Content starts
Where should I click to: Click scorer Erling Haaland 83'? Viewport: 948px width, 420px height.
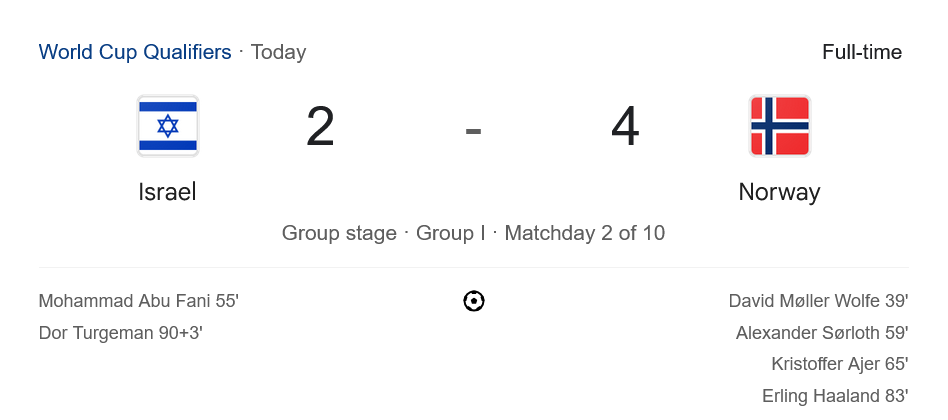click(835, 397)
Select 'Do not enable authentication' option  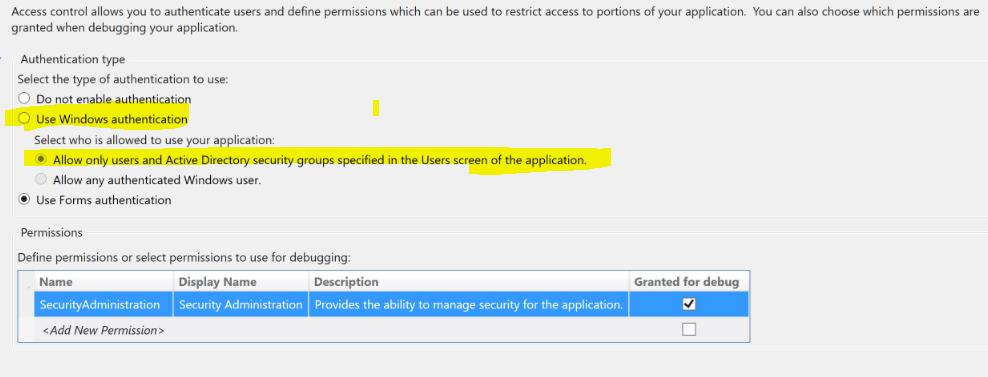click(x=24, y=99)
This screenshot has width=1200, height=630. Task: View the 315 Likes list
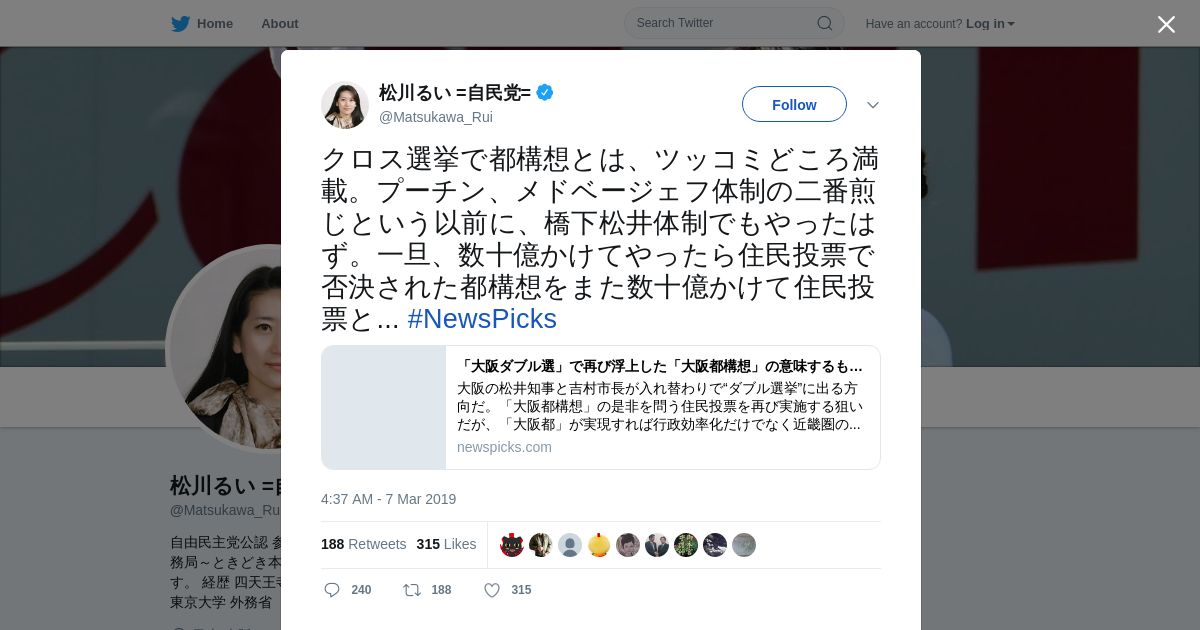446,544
Content ends
Write out, word for word, only the lines from the one containing "This screenshot has" to the end of the data above; the pictures stay out.

This screenshot has width=1200, height=630. Task: View the 315 Likes list
446,544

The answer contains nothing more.